As many as 68 fake Unified Payments Interface (UPI) IDs in the name of the PM CARE fund to fight coronavirus have been detected, according to cybersecurity researchers. The fake IDs are active and have been created under both banking and non-banking entities.
The creation of the Prime Ministers Citizen Assistance and Relief in Emergency Situations (PMCARES) fund was announced on March 28, with the intention of providing assistance and emergency relief funds where the public can contribute to help the government fight against the COVID-19 pandemic. The original UPI ID to make payments to the fund is pmcares@sbi.
However, barely three days after the account was created, security researchers with Cyber Peace Foundation were alerted by victims of the fraud about the existence of fake UPI accounts. These accounts appeared similar to the original PMCAREs.
Parasar Sikdar, a cybersecurity researcher with Cyber Peace Foundation who worked on tracking down the 68 accounts said, “These UPI accounts have been created by fraudsters. They are just changing the wording. The original ID is pmcares@sbi but these fraudsters have made variations of the prefix, and made it pmcare@sbi or created IDs with names like pmoindia@sbi or pmindia@sbi. Any fraudster with an intention to cheat can create such IDs easily,” says Parasar, “We are only doing this for research,” he adds.
The UPI, as its name suggests, is a payment interface system that allows peer-to-peer bank transfers using mobile applications. There are as many as 48 banks who are payment service providers (PSPs) for UPI, apart from 33 non-banking players who also provide the service.
TNM reached out to National Payments Corporation of India (NPIC), who oversees UPI service, alerting them on the 68 or more fake UPI accounts allegedly defrauding the public of funds meant for the PMCARES. NPCI acknowledged the issue and is yet to respond to queries.
The 68 fake IDs detected were under Catholic Syrian Bank, Yes Bank, State Bank of India, HDFC Bank, ICICI Bank, Airtel Payments Bank, DBS Bank, Axis Bank, Andhra Bank, Canara Bank and Central bank. Whenever fraudulent accounts are detected over UPI, the NPIC usually instructs banks to blacklist the UPI ID.
Srikanth L, from Cashless Consumer, a consumer collective focussed on digital payments tells TNM, “This is another manifestation of the classing phishing scam. Here it is possible to get the fraudsters tracked and blacklisted and this can be done at the NPIC level itself.” However, the researcher adds that to prevent further phishing over the UPI platform, the NPIC should consider framing rules for the banking and non-banking issuers of UPI IDs to not generate IDs that are suspicious.

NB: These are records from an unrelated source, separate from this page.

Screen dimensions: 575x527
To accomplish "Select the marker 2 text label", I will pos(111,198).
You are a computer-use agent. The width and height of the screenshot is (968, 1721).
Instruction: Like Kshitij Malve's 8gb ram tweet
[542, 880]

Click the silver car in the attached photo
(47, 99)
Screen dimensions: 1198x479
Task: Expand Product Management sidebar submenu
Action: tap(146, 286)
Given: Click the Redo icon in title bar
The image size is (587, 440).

In Google Pay, for instance, the app automatically generates the UPI ID for the suffixes @okaxis
@okhdfcbank, @okicici, @oksbi with the email ID of the person as the prefix. “So when someone uses an email ID with ‘pmcare’ and creates a UPI ID, the app automatically generates a UPI ID that would have the prefix of ‘pmcare.’ The changes have to be made at the algorithm level. The NPIC has to form rules and implement them across the issuers,” he adds.